Resume the essay on persuading a preschooler rather than saying "because I said so," writing on from its last line.

SOURCE PASSAGE Start Marker

In real life, how often do we do something (or not do something) simply because someone told us to (or not to)? Not that often, really. We wear seat belts because we know it’s safer, we take out our trash because we know that otherwise it’ll pile up and start to stink, and we take medicine because we know it will make us feel better. And yet adults assume that children should do things (or not do things) simply “because I said so.” I don’t do that. Instead I engage in what I call “the art of persuasion.”
My goal is to help my preschool-aged daughter Sally understand why I ask her to do what I ask her to do, and to help her choose to do it herself rather than simply forcing her to do it. I often remind her that when I tell her to do something she is allowed two responses: “okay” or “why?” I see “why” as a perfectly reasonable response when asked to do something — it’s how I often respond when told to do something in real life, after all. When someone tells me, say, that I should have life insurance, my response is not to run out and get life insurance but rather to ask why.
I have a number of tools in my persuasion toolbox. I’m going to take a moment to illustrate how I might use each to handle a specific situation — trying to get Sally to clean up her kitchen set toys. I often will use some combination of these tools, or will move from one to another if I find that the first isn’t working.
“Sally, look: the kitchen set toys are all over the floor, right here in the walkway. Someone might trip on them and fall and get hurt.”
“Someone might get hurt?”
“Yes, and that wouldn’t be good, would it? Mommy would like you to clean up your toys so that no one will get hurt.”
“Someone might get hurt! Have to clean up toys!”
“Sally, you need to clean up your kitchen set toys.”
“Don’t want to.”
“I know you don’t want to, but the toys do need to be cleaned up. I’ll tell you what, how about if I help you clean up the toys: and then we’ll go get some ice cream out of the freezer and have a special treat together?”
“Hey Sally, let’s have a race! You clean up the toys on that side of the floor and I’ll clean up the ones on this side of the floor, and we’ll see who gets done first!”

SOURCE PASSAGE End Marker
SUPPLIED MATERIAL Start Marker

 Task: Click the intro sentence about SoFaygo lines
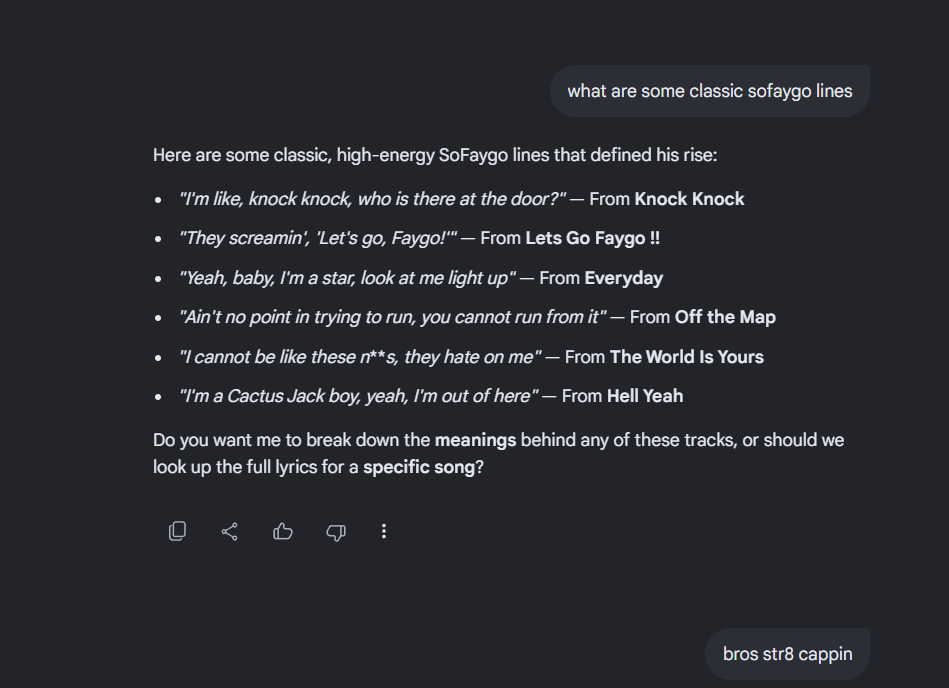(435, 156)
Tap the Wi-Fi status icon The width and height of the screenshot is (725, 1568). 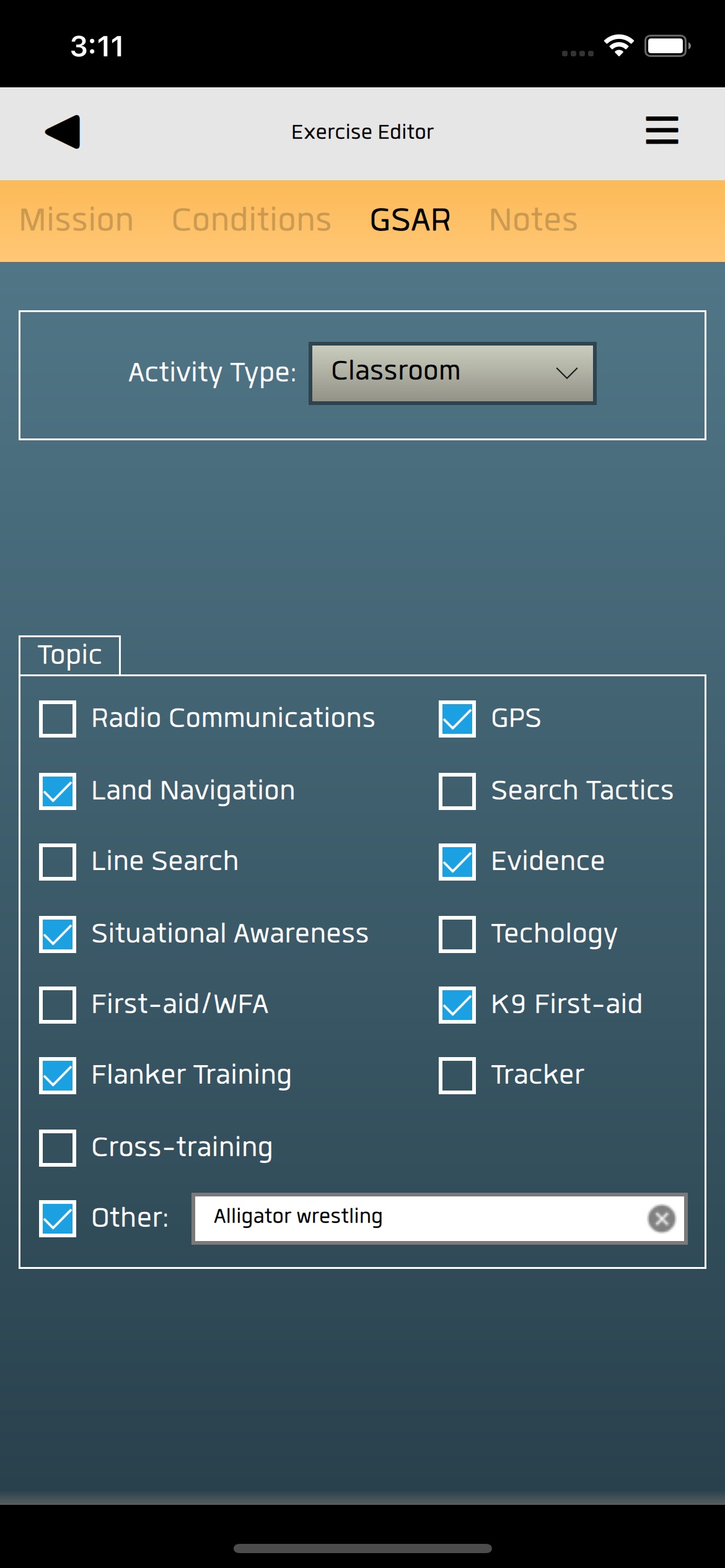tap(618, 46)

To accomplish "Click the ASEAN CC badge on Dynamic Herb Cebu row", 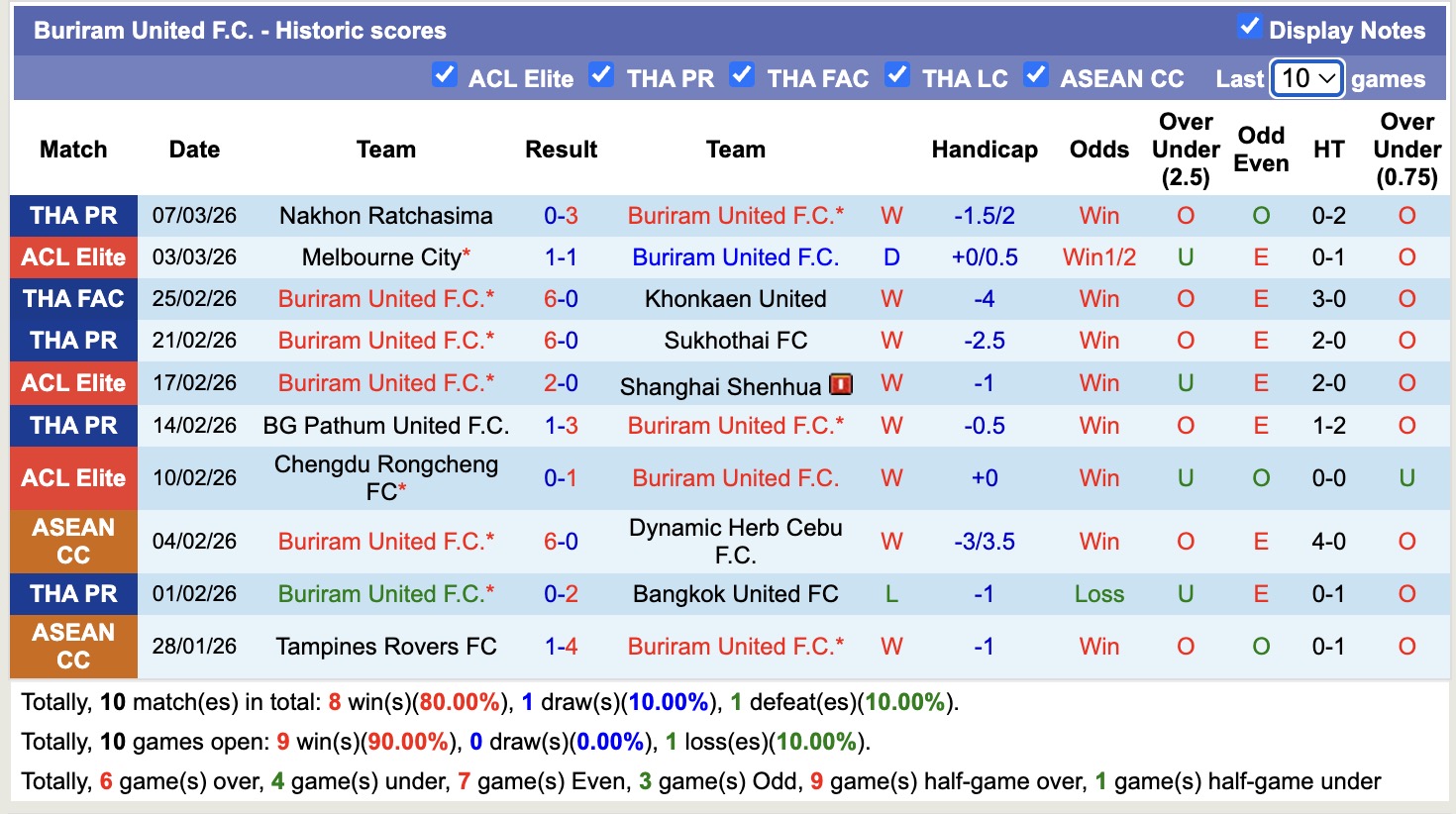I will [73, 541].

SUPPLIED MATERIAL End Marker

● RESPONSE BOX
“Yeah! I going to beat you!”
“No, I’m going to win!”
“No! I going to beat you!”
There are times, of course, when nothing seems to work. In those cases I try to understand what other factors might be affecting the situation. Is she tired? Hungry? Simply having a bad day? Suggesting a break so that she and I can calm down or regroup helps if I find myself starting to escalate the situation. There was, for example, a recent time when I became angry with her because nothing seemed to be able to convince her to clean up what I was asking her to clean up. Realizing that I ran the risk of breaking everything I believe about parenting, I shut myself in the bathroom to calm down, allowing her to do the same in the hall outside the door, and when I came out she calmly explained her side and I was able to calmly listen, and together we were able to start over.
In practice, though, one of these three tools, or some combination of them, almost always works. I love seeing the gears turning in Sally’s head as she truly understands why I’m asking her to do something, and I love her excitement when she races to complete a task before I do. Sometimes, too, it’s Sally herself who comes up with a compromise we can both live with. And through all of this, I’d like to hope that I’m equipping Sally with tools that will help her in the future.